PROMPT =
Reproduce everything in the material from the line containing "Screen dimensions: 1024x552" down to the line containing "Action: coord(548,409)", replacing "match time" with "start time" and leaving all else unchanged.

INFORMATION GIVEN =
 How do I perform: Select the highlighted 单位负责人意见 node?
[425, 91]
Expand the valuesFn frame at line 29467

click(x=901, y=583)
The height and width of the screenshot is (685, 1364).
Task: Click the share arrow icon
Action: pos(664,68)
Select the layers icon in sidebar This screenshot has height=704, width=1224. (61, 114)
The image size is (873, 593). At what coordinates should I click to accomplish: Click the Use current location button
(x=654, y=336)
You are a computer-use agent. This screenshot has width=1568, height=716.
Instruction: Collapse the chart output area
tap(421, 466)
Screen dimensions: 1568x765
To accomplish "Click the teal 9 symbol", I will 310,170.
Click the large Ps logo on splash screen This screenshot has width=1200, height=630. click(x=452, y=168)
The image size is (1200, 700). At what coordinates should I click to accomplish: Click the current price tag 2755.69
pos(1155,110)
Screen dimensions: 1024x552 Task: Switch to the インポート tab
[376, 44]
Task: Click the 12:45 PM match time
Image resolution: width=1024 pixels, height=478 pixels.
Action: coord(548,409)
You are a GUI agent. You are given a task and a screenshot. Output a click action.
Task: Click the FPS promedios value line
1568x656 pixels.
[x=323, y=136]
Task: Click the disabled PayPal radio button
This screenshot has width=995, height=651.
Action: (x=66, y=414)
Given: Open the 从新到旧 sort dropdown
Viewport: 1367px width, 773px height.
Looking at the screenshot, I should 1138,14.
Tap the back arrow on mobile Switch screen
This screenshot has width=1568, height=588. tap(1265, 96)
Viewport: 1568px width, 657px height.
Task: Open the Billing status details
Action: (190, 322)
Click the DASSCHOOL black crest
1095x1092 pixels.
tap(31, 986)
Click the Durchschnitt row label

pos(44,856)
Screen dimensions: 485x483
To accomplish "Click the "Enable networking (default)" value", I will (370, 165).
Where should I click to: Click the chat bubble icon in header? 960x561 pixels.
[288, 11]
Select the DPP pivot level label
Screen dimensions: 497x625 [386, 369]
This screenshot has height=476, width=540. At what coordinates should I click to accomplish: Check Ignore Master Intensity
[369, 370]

OUTPUT FOR THIS TASK =
Screen dimensions: 1024x552 Task: Switch to the インポート tab
[376, 44]
Task: Click the 12:45 PM start time
Image resolution: width=1024 pixels, height=478 pixels.
Action: coord(548,409)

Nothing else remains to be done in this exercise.